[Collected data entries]
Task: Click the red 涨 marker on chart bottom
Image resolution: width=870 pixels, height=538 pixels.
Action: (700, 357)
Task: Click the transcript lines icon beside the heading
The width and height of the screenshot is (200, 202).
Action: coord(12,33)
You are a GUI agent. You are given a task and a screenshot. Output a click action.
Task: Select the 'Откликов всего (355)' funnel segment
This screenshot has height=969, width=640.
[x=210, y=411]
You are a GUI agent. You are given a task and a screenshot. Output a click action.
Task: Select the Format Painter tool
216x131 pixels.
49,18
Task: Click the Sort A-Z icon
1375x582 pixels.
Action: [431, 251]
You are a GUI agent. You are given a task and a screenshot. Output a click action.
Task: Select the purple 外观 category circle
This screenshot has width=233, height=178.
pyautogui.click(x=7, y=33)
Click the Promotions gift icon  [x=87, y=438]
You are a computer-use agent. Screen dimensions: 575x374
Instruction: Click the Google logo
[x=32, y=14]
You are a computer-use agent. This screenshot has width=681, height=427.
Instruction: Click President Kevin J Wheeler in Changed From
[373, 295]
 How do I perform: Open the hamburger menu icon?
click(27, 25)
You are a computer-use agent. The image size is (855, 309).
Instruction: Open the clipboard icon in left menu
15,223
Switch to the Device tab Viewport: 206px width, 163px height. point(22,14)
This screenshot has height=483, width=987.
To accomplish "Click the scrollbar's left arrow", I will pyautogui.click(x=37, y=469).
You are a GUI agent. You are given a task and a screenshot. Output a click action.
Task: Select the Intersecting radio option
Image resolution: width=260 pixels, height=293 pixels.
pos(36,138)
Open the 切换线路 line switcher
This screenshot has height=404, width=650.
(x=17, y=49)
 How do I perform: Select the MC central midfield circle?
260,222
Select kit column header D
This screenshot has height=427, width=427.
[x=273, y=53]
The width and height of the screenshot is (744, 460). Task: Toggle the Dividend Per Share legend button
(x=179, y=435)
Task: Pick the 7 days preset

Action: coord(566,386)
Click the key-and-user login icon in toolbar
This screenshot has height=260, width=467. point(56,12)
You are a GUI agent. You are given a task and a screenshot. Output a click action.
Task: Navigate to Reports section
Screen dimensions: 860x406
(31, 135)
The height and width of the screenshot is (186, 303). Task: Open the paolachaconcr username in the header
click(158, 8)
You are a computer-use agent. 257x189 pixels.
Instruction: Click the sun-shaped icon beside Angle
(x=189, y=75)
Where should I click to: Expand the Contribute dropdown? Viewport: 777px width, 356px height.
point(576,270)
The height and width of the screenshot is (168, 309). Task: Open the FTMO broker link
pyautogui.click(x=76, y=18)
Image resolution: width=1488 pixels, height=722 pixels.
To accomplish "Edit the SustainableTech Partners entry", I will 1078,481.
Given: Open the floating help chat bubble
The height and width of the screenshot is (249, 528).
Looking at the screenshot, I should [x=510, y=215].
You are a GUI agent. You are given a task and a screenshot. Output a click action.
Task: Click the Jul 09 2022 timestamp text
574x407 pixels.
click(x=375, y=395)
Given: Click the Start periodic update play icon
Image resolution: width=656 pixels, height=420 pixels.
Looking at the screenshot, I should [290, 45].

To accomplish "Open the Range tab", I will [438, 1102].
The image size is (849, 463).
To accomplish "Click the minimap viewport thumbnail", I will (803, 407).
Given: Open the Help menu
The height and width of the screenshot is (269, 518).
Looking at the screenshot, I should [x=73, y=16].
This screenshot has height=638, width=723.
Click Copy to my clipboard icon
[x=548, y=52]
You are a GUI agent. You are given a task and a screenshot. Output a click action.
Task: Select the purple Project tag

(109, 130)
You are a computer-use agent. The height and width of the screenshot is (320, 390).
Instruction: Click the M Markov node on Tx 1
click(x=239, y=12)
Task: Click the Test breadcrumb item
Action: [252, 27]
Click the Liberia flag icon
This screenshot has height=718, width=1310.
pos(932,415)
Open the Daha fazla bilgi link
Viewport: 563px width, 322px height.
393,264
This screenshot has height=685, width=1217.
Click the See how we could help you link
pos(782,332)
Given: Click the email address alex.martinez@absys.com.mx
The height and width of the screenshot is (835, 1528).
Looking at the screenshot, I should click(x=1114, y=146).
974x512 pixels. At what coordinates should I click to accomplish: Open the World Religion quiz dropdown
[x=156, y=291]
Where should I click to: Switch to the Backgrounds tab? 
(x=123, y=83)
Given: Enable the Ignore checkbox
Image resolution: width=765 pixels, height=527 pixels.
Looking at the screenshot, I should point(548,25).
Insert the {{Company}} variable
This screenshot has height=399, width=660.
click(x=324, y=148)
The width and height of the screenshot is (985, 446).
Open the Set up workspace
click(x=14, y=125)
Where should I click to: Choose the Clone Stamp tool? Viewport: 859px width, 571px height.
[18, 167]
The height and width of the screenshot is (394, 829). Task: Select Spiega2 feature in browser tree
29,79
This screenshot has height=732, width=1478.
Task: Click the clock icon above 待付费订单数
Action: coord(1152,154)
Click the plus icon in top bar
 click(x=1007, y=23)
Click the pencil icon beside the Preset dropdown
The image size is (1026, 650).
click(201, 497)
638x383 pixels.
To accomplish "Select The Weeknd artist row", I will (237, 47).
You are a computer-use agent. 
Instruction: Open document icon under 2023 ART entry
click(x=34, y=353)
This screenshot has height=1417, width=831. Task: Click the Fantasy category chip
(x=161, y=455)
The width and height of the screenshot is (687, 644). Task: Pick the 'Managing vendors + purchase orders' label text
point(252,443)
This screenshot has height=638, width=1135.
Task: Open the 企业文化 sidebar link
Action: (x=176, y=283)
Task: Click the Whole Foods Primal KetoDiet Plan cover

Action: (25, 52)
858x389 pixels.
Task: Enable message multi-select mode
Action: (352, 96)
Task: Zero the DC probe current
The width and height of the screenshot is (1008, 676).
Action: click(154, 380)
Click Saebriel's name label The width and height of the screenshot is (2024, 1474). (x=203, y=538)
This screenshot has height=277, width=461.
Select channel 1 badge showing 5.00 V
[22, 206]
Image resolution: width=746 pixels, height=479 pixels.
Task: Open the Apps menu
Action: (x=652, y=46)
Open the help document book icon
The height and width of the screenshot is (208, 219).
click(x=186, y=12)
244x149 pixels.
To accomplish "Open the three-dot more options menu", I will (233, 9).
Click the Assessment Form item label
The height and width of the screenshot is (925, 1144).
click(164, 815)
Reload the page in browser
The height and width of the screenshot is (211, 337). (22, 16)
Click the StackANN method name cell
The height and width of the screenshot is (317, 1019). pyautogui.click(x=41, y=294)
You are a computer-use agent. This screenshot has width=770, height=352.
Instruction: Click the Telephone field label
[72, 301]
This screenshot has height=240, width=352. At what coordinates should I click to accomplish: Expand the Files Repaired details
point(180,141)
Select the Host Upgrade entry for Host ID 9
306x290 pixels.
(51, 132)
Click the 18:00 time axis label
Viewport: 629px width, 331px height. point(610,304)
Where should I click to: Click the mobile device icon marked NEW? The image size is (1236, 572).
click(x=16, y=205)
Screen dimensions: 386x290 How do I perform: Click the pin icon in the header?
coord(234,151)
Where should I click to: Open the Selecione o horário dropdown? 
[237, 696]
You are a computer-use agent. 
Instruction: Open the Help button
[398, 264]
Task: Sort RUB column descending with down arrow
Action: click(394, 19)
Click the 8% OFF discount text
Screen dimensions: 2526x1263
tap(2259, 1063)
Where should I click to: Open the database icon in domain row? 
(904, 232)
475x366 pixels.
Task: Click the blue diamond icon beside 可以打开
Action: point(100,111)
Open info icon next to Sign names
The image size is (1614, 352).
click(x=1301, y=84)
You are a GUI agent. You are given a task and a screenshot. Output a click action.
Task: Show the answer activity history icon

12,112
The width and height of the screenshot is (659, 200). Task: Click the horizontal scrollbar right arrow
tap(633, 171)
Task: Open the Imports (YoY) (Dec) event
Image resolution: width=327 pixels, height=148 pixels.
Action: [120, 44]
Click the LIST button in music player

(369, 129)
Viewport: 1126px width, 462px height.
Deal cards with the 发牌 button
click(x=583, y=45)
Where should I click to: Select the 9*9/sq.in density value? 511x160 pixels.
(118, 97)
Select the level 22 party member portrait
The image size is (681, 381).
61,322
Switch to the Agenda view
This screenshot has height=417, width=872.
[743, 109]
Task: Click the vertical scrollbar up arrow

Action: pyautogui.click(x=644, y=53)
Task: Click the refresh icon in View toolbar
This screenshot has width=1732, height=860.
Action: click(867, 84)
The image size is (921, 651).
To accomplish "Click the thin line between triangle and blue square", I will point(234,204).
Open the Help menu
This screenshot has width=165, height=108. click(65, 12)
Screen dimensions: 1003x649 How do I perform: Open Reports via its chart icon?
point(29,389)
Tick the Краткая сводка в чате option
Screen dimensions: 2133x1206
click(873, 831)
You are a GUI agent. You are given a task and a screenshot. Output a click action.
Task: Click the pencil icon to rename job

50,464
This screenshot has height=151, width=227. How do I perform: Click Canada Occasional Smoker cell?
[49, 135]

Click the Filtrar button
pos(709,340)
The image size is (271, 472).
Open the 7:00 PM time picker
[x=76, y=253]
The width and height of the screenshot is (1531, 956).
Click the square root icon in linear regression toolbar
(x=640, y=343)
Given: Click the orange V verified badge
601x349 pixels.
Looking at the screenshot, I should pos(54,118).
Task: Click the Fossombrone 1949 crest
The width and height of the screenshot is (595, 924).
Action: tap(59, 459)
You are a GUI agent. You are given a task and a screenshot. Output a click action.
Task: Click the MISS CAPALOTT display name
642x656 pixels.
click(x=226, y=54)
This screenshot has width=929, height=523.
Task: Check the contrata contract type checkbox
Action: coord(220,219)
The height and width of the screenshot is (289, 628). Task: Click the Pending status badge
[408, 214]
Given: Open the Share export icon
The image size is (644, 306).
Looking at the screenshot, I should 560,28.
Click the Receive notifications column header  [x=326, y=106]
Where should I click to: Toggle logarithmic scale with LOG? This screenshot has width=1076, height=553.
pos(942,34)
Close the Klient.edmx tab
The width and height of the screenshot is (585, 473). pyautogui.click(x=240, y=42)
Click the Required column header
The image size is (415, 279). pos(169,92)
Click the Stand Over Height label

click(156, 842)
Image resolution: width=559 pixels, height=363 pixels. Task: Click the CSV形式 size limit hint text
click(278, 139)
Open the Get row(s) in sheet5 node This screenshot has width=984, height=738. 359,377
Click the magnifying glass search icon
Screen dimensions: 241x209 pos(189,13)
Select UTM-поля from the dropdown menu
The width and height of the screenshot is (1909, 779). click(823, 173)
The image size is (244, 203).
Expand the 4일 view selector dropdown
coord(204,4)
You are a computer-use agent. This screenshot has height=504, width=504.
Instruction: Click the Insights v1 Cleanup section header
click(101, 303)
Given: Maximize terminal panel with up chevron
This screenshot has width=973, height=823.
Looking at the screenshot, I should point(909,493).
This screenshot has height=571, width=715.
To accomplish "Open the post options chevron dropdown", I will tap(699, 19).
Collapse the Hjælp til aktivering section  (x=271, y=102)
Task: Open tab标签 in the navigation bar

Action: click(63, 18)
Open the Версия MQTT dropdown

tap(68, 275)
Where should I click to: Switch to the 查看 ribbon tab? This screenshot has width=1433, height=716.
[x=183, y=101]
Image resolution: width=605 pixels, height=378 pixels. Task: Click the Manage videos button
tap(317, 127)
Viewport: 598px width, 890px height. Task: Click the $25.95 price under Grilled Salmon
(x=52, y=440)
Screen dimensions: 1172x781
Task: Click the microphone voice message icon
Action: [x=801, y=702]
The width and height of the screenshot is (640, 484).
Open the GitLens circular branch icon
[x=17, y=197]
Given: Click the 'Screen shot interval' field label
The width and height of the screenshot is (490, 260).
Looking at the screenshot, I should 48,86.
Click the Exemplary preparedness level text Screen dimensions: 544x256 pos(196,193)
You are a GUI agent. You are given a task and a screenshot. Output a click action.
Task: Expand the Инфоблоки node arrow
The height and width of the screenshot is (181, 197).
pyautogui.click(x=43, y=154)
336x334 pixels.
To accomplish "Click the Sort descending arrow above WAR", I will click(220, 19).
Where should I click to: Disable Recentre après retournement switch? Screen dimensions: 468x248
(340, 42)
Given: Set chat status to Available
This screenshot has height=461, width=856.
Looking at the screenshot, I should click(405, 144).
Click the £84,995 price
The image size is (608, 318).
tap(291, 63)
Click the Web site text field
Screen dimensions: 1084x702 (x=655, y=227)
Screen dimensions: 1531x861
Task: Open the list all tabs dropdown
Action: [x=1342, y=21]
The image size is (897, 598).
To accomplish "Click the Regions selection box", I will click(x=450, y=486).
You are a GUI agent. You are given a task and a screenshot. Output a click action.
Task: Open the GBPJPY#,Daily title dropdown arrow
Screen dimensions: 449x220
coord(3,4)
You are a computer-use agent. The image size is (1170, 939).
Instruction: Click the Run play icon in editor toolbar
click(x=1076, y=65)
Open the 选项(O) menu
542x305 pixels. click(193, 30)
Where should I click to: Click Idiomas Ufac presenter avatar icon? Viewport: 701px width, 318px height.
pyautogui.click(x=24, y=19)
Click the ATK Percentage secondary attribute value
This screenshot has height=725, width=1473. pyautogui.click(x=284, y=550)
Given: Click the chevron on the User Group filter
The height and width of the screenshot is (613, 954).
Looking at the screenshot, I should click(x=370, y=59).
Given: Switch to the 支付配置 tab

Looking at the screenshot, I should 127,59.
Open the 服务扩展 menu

* [Required work]: Scan the records above, then copy out each line that mentions "level".

* [Your response]:
Select the level 22 party member portrait
Click the Exemplary preparedness level text Screen dimensions: 544x256 pos(196,193)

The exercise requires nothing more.